● WHAT IS BEING ASKED
For the entries below, the expected answer is the line with "Instruction: Focus the Descrição text area", the line with "1479x368 pixels.", and every line between them, exactly as written, and nothing more.

Dataset records:
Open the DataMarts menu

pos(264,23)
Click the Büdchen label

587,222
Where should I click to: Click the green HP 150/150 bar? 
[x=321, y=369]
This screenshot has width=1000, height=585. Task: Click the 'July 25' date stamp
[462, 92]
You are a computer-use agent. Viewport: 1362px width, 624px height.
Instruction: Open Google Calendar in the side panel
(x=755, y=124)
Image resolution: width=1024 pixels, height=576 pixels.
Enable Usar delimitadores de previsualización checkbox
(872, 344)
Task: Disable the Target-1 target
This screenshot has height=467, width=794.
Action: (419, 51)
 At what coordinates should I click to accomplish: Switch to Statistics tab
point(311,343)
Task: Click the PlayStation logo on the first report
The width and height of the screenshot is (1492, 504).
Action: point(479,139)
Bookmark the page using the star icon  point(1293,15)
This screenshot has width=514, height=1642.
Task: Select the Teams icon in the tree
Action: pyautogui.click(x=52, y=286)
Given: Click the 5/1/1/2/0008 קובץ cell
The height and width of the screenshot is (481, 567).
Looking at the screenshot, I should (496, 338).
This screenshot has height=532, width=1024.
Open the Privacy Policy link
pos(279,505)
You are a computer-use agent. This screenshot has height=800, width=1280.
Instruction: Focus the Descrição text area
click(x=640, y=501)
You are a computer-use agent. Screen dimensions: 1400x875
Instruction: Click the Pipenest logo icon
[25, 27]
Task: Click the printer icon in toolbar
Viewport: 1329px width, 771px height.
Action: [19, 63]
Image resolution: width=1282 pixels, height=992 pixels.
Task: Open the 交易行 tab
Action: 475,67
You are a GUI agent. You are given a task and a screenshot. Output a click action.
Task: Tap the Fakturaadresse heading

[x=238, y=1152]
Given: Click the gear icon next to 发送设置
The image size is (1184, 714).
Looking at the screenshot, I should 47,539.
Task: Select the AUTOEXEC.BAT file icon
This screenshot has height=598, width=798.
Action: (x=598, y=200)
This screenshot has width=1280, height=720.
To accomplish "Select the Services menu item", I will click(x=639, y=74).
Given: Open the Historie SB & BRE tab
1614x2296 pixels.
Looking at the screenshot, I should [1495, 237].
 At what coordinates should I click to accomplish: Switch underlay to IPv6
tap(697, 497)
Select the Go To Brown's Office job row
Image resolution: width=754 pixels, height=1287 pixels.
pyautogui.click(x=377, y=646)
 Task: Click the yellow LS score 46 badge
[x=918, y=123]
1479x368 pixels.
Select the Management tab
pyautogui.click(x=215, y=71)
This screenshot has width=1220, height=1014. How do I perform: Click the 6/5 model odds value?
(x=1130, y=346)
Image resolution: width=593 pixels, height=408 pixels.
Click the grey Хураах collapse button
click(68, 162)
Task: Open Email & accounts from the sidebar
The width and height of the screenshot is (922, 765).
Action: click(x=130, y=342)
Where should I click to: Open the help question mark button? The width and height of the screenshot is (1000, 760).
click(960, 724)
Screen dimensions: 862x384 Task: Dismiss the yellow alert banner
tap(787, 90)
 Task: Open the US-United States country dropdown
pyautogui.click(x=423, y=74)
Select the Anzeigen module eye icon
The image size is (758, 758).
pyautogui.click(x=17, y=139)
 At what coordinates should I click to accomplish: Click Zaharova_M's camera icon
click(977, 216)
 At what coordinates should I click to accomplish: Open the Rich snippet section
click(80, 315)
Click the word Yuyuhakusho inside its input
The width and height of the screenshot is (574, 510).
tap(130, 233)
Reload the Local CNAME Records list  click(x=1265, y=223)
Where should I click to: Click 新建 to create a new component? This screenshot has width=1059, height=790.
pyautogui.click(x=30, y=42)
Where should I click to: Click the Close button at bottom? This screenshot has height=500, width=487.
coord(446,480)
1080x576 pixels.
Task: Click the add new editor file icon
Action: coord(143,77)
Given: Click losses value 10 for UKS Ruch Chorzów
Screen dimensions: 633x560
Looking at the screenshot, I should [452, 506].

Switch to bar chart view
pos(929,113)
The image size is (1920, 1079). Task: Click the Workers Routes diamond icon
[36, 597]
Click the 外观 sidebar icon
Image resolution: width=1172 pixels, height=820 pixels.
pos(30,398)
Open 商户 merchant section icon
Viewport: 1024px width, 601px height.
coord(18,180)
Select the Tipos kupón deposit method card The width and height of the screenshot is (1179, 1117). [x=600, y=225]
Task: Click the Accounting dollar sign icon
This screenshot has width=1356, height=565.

● SOLVED PROBLEM
Instruction: Focus the Descrição text area
click(x=640, y=501)
You are a computer-use agent. Screen dimensions: 1400x875
Instruction: Click the Pipenest logo icon
[25, 27]
Task: Click the printer icon in toolbar
Viewport: 1329px width, 771px height.
Action: [19, 63]
Image resolution: width=1282 pixels, height=992 pixels.
Task: Open the 交易行 tab
Action: 475,67
You are a GUI agent. You are given a task and a screenshot. Output a click action.
Task: Tap the Fakturaadresse heading

[x=238, y=1152]
Given: Click the gear icon next to 发送设置
The image size is (1184, 714).
Looking at the screenshot, I should 47,539.
Task: Select the AUTOEXEC.BAT file icon
This screenshot has height=598, width=798.
Action: (x=598, y=200)
This screenshot has width=1280, height=720.
To accomplish "Select the Services menu item", I will click(x=639, y=74).
Given: Open the Historie SB & BRE tab
1614x2296 pixels.
Looking at the screenshot, I should [1495, 237].
 At what coordinates should I click to accomplish: Switch underlay to IPv6
tap(697, 497)
Select the Go To Brown's Office job row
Image resolution: width=754 pixels, height=1287 pixels.
pyautogui.click(x=377, y=646)
 Task: Click the yellow LS score 46 badge
[x=918, y=123]
1479x368 pixels.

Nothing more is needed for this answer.